Global data on visual impairment published



The results of a systematic review of all published, and several unpublished, sources of global data on vision impairment and blindness, from 1980 to January 2012, were published in a special issue of The Lancet journal this week.The study found that visual impairment accounts for 2.7% of the overall global years lived with disability (YLD).
 
The largest global cause of YLDs from vision impairment is ‘other vision loss’ which makes up 29.5% of the total, primarily from trauma, plus occupational and idiopathic conditions.

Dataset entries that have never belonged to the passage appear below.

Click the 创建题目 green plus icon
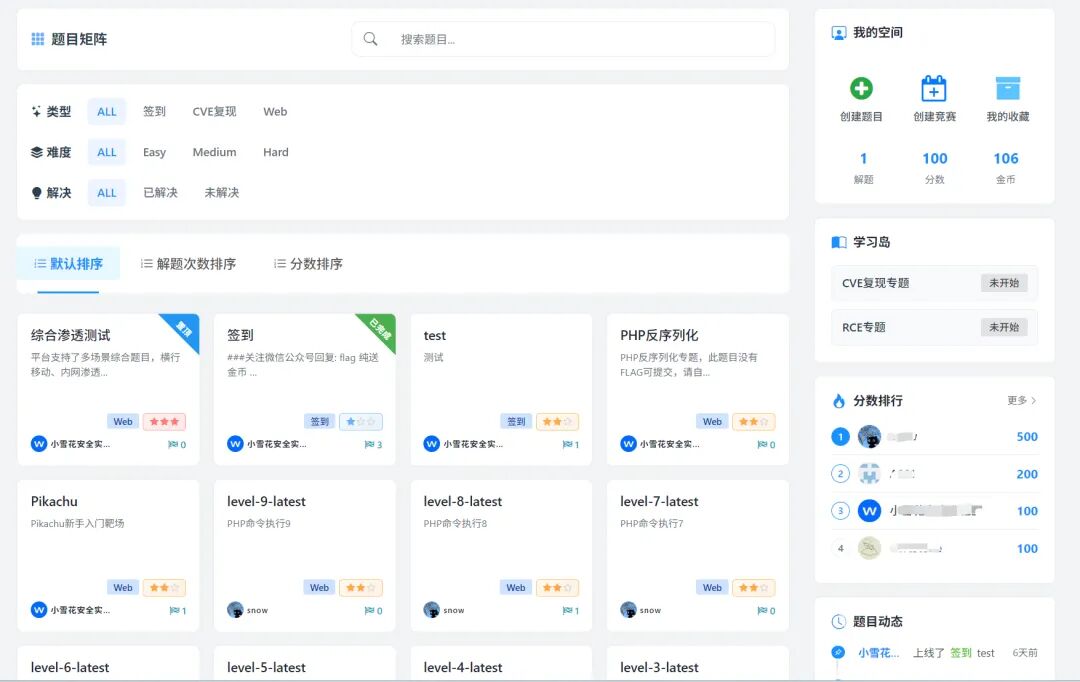 click(x=861, y=90)
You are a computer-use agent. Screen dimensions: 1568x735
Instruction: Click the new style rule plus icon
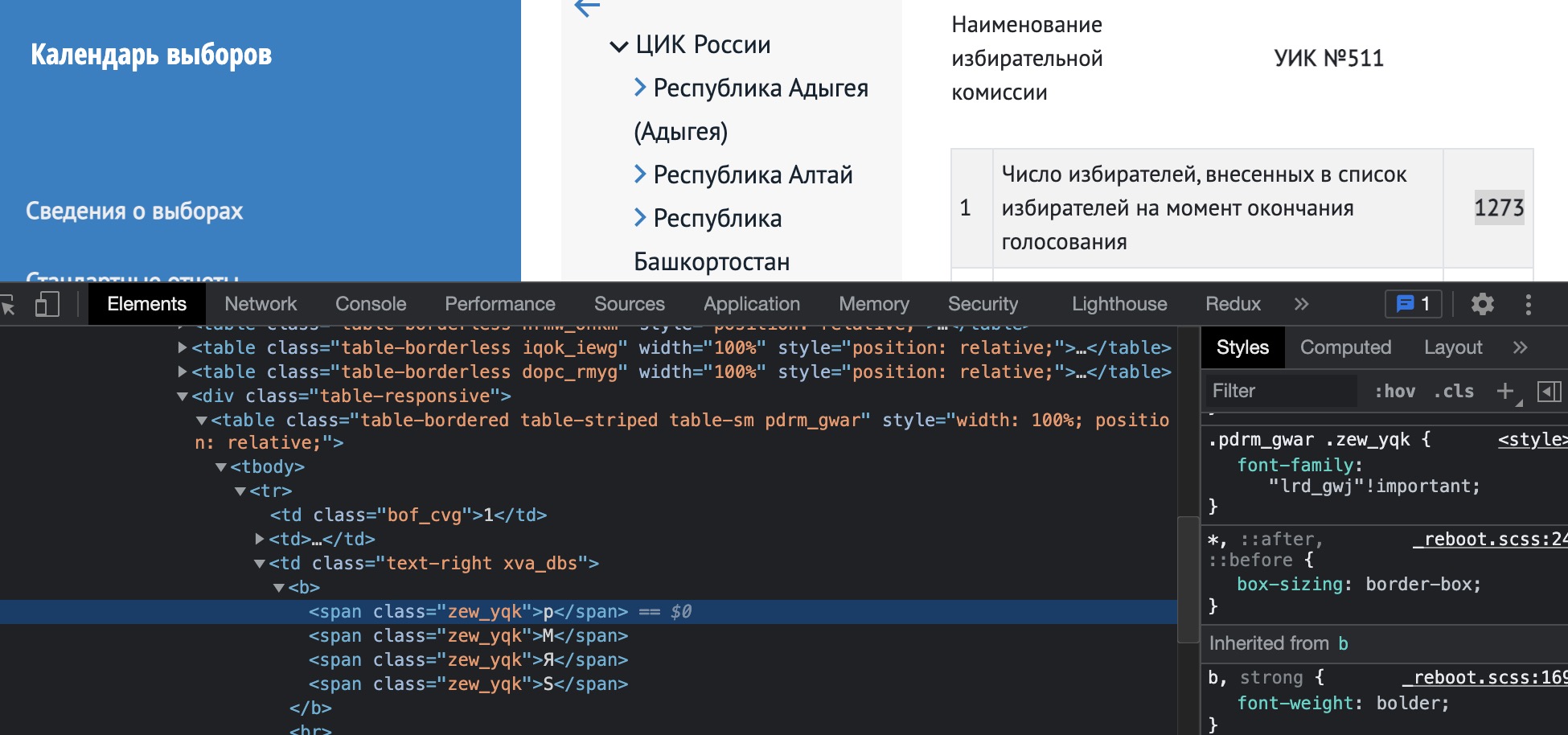tap(1504, 391)
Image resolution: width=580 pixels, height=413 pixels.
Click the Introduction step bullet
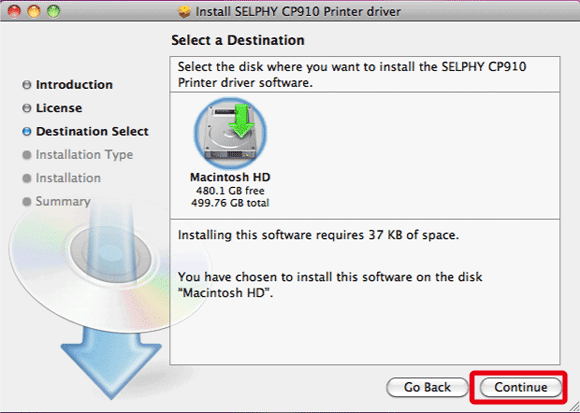coord(27,85)
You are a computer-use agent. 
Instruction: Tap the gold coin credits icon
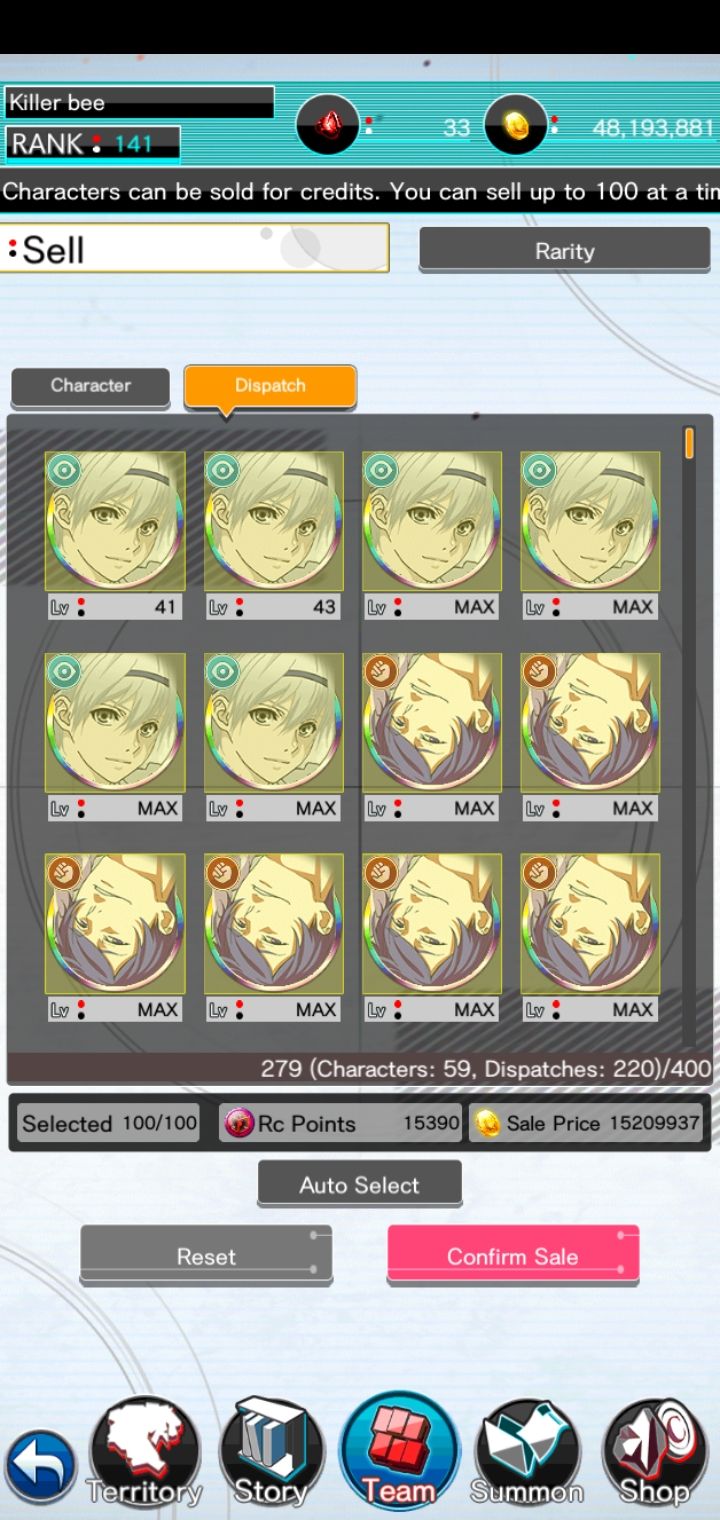[515, 124]
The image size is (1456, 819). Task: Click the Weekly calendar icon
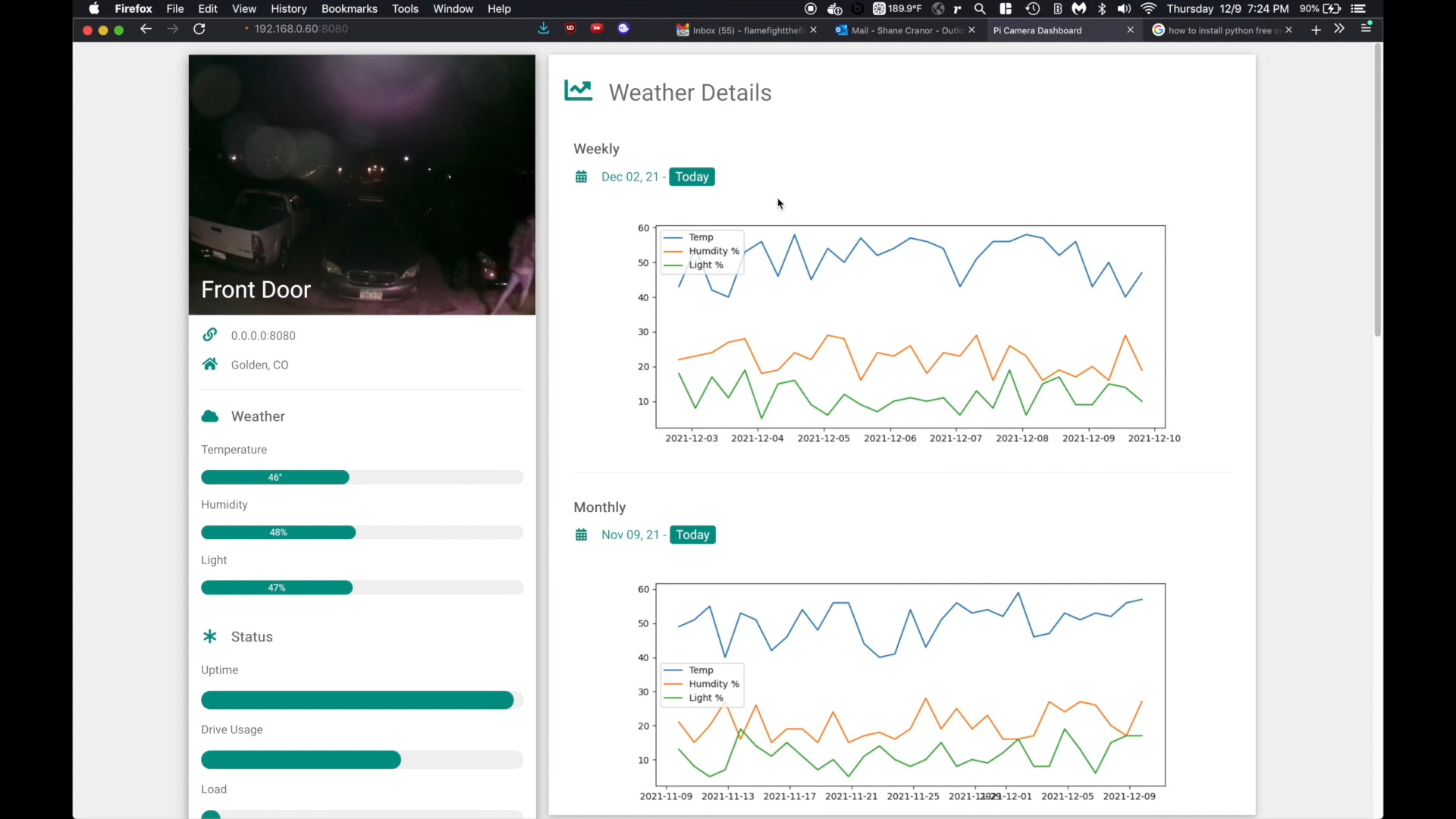click(581, 177)
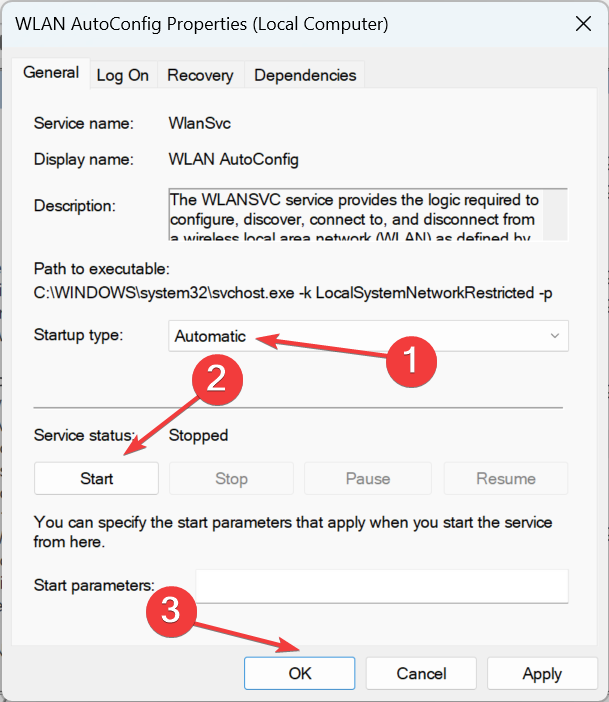The image size is (609, 702).
Task: Go to the Dependencies tab
Action: pyautogui.click(x=305, y=75)
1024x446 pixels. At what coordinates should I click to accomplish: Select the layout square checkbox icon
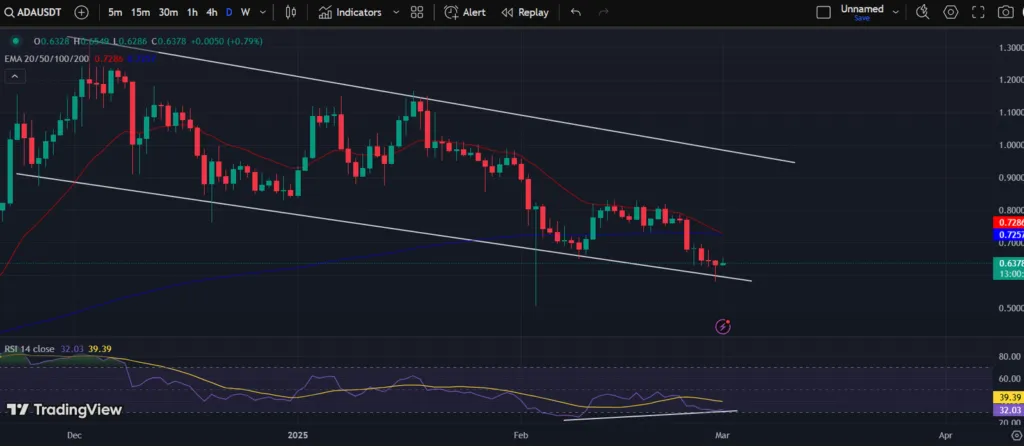823,12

Second was uncorrected refractive error, which accounts for 26.5% of vision impairment, while cataracts are the third largest contributor at 22.4%. Glaucoma and macular degeneration together explain 10.7%.
 
Professor Rupert Bourne (pictured) of Anglia Ruskin University’s Vision and Eye Research Unit led the research group, which involved collaboration between 79 ophthalmologists and optometrists.
 
“The overall increase in the number of people suffering from blindness and vision loss is due to the huge population explosion that has occurred during the last couple of decades,” he said. “However, the Global Burden of Disease findings actually show that this increase is not as large as one would expect given the increasing life expectancy in the world’s population over this time.
 
“The age-standardised prevalence, which takes into account the changes in life expectancy, of blindness and visual impairment, decreased globally between 1990-2010. This points to the successful intervention in treating cataracts and other forms of blindness and infectious diseases such as trachoma.”
 
The findings form part of the Global Burden of Disease Study 2010 – the largest systematic effort to describe the global distribution and causes of a wide array of major diseases, injuries and health risk factors.